Task details: Output the entries exactly as they appear, starting with the line containing "Open the activities" and going on through the line containing "Looking at the screenshot, I should pos(402,686).".

[Begin]

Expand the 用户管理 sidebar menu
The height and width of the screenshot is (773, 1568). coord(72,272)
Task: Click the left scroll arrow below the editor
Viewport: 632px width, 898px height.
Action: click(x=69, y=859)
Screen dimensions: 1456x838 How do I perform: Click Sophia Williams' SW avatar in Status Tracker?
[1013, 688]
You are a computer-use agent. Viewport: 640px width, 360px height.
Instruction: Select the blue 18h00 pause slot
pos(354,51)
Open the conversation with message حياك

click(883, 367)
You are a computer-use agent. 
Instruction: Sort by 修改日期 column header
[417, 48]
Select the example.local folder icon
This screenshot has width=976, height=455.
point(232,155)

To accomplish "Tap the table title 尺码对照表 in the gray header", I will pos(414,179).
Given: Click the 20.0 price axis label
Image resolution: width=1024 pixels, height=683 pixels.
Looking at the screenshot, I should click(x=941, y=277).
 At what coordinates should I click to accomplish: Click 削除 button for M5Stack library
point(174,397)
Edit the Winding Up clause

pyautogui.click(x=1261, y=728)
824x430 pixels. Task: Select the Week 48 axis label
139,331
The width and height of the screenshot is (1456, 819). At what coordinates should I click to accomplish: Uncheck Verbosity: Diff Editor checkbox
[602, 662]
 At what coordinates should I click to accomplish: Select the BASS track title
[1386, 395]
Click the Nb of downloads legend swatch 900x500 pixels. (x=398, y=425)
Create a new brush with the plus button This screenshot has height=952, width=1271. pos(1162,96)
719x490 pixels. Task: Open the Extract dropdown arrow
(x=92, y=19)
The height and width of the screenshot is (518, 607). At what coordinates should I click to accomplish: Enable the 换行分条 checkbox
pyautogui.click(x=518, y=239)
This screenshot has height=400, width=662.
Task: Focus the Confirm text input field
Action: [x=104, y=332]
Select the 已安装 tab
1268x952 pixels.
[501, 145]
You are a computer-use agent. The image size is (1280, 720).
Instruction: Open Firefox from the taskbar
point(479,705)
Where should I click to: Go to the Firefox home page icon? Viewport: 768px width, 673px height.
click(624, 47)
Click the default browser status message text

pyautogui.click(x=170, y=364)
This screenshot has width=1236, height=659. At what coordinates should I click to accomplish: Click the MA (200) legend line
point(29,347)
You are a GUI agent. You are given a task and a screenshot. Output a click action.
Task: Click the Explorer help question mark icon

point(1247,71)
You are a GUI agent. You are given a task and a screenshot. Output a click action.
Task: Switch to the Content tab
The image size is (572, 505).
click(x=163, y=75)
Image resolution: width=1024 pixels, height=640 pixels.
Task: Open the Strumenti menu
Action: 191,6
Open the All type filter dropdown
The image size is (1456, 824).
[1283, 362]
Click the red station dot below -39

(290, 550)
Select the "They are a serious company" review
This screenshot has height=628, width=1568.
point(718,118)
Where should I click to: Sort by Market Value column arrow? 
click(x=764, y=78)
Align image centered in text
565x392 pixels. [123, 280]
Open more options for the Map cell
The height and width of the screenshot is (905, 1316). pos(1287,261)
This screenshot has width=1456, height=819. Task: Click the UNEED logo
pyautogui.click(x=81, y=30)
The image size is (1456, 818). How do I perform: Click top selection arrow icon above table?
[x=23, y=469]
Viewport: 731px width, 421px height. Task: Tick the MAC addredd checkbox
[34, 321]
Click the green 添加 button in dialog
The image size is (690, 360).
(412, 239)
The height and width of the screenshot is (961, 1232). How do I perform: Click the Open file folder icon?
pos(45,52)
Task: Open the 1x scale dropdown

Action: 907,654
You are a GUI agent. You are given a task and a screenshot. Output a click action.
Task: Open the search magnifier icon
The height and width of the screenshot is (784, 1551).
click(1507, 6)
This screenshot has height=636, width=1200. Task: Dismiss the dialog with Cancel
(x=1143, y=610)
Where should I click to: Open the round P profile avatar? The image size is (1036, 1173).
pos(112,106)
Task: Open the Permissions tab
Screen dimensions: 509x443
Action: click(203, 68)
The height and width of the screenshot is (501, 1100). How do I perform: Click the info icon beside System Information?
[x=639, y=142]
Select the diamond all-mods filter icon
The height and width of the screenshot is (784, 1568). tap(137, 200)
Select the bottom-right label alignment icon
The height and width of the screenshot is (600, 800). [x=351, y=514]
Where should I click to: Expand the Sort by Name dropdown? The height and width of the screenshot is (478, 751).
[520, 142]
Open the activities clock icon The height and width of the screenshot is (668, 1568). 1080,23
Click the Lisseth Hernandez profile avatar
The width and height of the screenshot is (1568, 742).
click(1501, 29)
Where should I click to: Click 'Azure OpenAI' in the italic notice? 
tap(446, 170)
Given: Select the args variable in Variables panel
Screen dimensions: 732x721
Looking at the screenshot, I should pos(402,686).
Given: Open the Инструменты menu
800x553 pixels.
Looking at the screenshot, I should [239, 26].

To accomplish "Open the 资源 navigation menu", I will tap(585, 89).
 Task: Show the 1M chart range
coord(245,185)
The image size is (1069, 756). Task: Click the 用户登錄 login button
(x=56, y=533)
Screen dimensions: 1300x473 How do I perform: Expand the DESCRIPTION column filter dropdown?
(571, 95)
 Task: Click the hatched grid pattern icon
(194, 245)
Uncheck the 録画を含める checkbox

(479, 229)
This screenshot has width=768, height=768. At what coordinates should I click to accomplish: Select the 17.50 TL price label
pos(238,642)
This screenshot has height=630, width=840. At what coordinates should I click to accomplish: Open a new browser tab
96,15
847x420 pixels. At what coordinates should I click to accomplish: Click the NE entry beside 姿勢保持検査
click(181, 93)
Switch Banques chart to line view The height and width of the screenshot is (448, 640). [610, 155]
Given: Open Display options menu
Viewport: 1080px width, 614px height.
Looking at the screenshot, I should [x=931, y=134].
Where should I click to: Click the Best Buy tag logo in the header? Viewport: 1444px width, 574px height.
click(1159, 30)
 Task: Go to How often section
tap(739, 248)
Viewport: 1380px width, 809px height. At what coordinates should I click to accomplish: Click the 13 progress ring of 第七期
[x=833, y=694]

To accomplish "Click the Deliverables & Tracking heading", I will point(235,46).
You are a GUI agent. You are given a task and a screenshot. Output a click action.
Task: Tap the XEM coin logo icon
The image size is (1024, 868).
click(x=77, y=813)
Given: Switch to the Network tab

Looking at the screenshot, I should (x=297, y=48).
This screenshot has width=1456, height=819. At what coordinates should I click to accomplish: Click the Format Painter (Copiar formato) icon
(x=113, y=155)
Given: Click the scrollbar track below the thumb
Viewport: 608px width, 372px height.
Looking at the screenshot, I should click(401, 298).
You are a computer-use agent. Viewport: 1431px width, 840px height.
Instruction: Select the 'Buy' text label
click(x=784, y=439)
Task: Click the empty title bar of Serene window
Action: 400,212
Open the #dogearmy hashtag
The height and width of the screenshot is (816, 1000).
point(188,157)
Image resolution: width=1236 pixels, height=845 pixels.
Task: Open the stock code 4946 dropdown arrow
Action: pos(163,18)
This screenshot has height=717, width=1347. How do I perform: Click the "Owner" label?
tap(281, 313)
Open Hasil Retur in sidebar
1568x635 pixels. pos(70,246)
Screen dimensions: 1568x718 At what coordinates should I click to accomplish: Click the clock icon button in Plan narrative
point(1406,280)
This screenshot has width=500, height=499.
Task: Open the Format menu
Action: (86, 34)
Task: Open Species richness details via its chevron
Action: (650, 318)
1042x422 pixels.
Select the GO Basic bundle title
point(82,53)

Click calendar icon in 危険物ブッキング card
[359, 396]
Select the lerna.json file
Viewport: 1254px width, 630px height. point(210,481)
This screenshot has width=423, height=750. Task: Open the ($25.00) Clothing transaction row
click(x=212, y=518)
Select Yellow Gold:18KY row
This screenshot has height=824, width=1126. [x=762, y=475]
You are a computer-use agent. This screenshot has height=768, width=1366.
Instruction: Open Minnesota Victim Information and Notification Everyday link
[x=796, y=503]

[End]

Complete response:
Open the activities clock icon The height and width of the screenshot is (668, 1568). 1080,23
Click the Lisseth Hernandez profile avatar
The width and height of the screenshot is (1568, 742).
click(1501, 29)
Where should I click to: Click 'Azure OpenAI' in the italic notice? 
tap(446, 170)
Given: Select the args variable in Variables panel
Screen dimensions: 732x721
Looking at the screenshot, I should pos(402,686).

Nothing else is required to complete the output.